WHAT THE TASK REQUIRES: Return the lines that run from the line containing "Where should I click to: Click the Traditional" through the end of the entries, both ends included. Leave out all pictures.

Stored records:
_ _ _

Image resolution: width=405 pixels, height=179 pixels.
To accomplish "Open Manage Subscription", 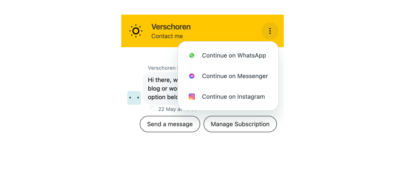I will (x=240, y=124).
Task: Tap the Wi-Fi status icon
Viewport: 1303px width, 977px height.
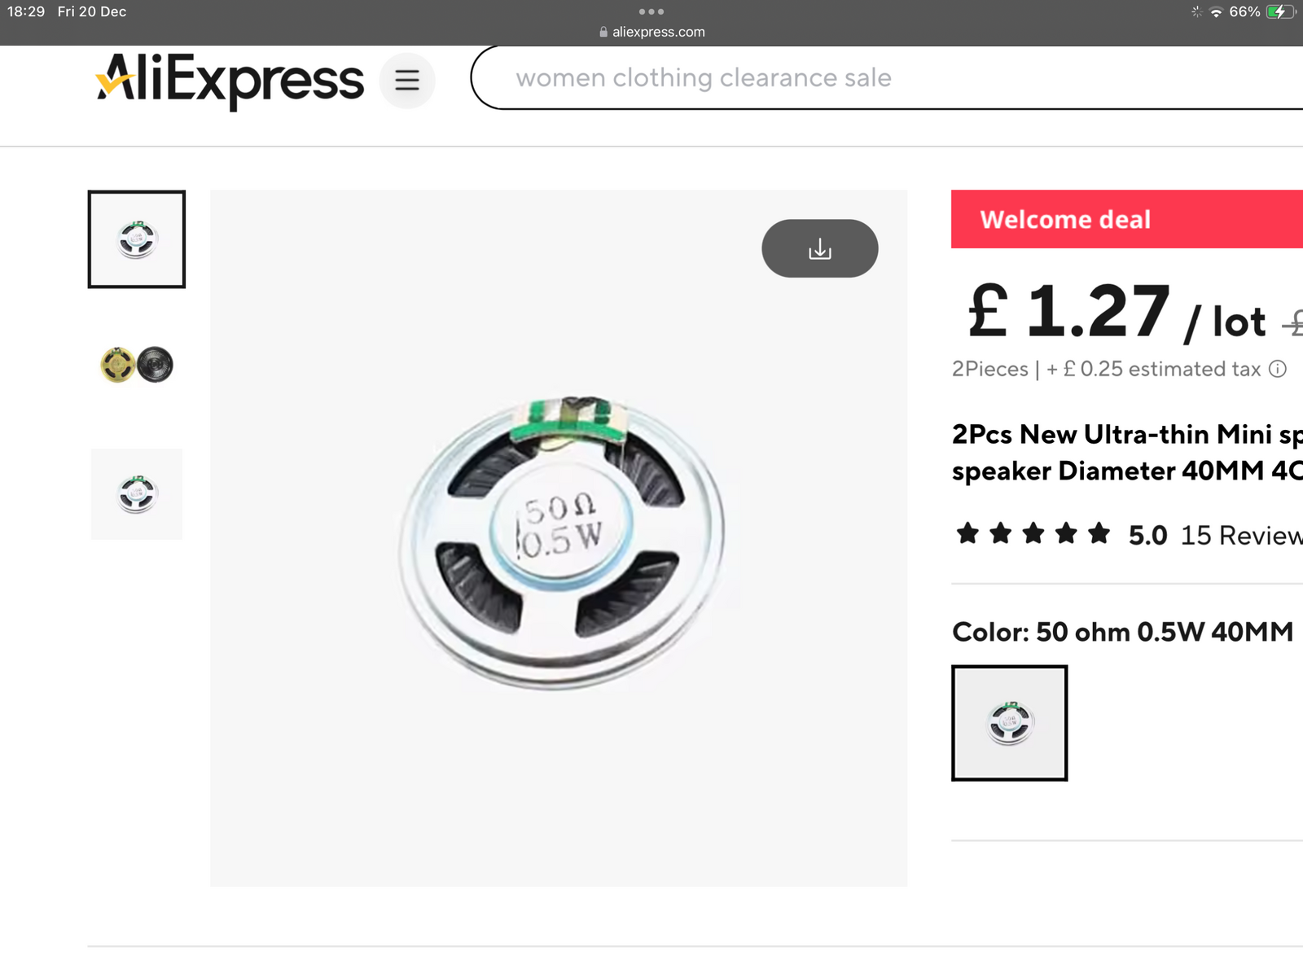Action: pyautogui.click(x=1216, y=11)
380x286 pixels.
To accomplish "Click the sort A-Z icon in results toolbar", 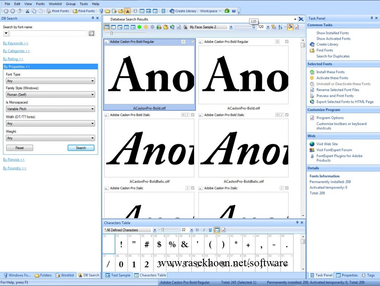I will 280,27.
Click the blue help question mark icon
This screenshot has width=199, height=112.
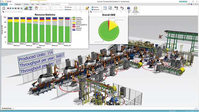(128, 8)
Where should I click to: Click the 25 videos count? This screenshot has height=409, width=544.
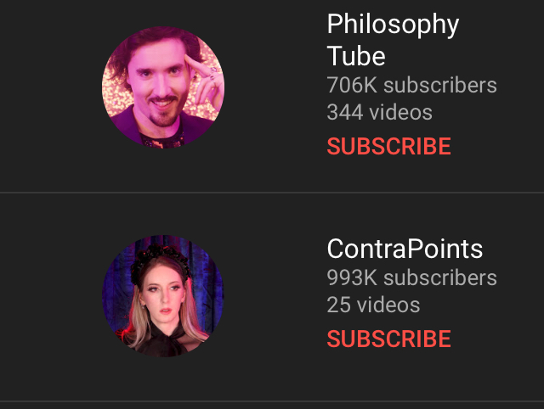[373, 305]
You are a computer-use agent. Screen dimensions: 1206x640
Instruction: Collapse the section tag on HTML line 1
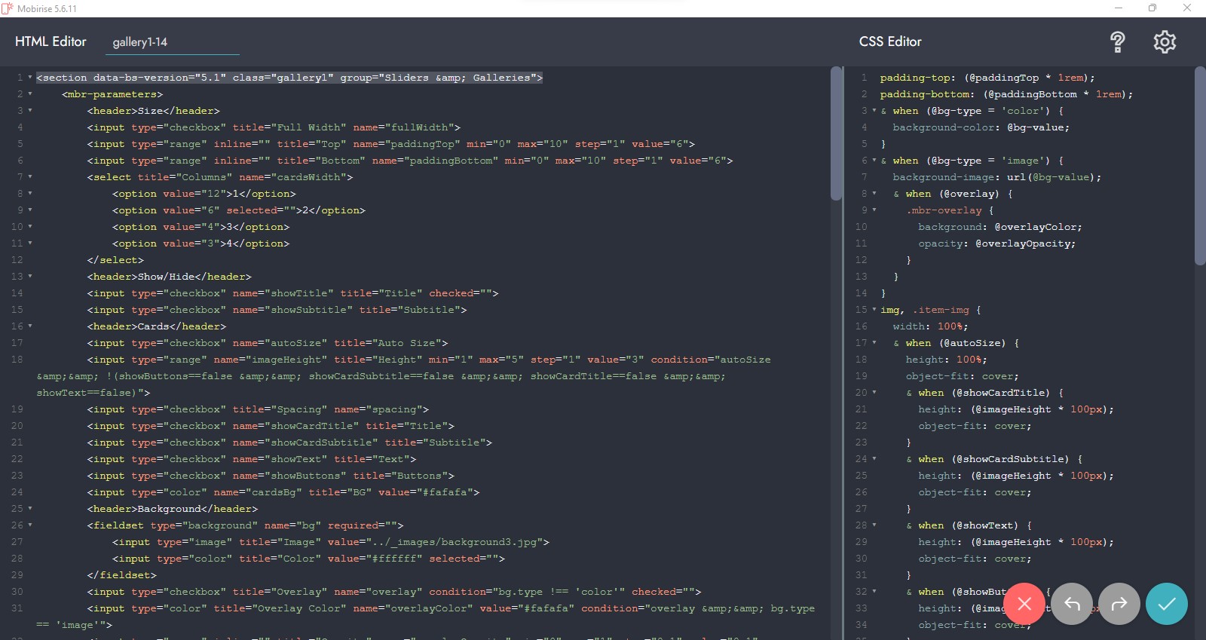(x=30, y=78)
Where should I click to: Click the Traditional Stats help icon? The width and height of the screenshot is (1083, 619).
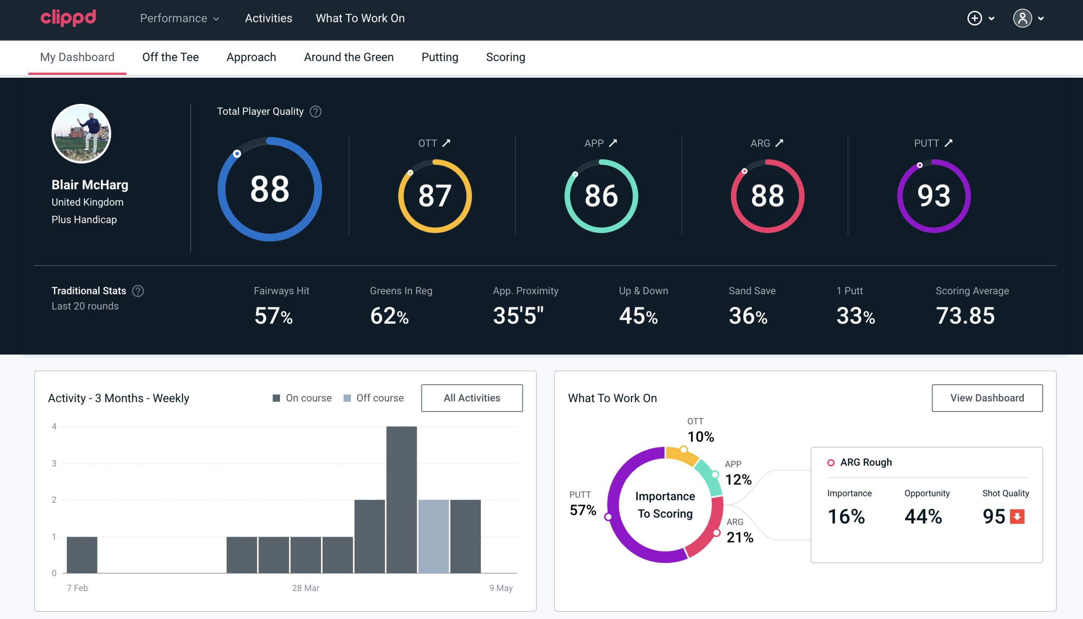(138, 290)
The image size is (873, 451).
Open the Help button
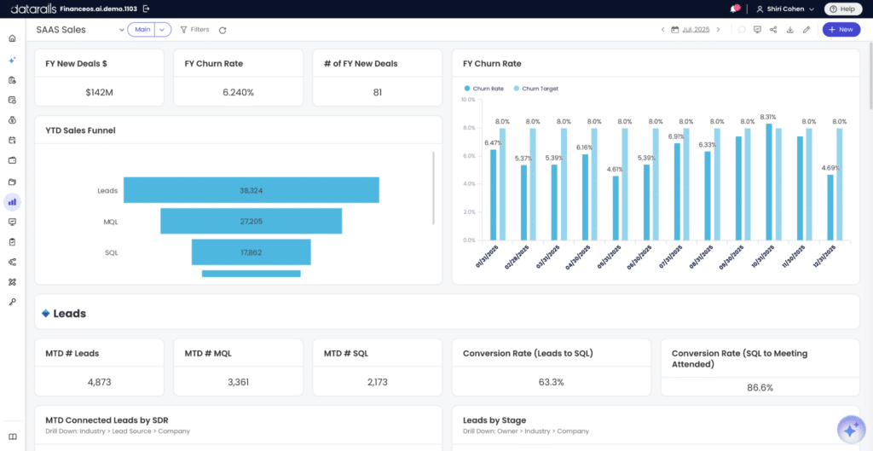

_ _ _

TASK RESULT:
Where should I click to: Click the Traditional Stats help icon? The width and height of the screenshot is (1083, 619).
(138, 290)
The image size is (873, 451).
Open the Help button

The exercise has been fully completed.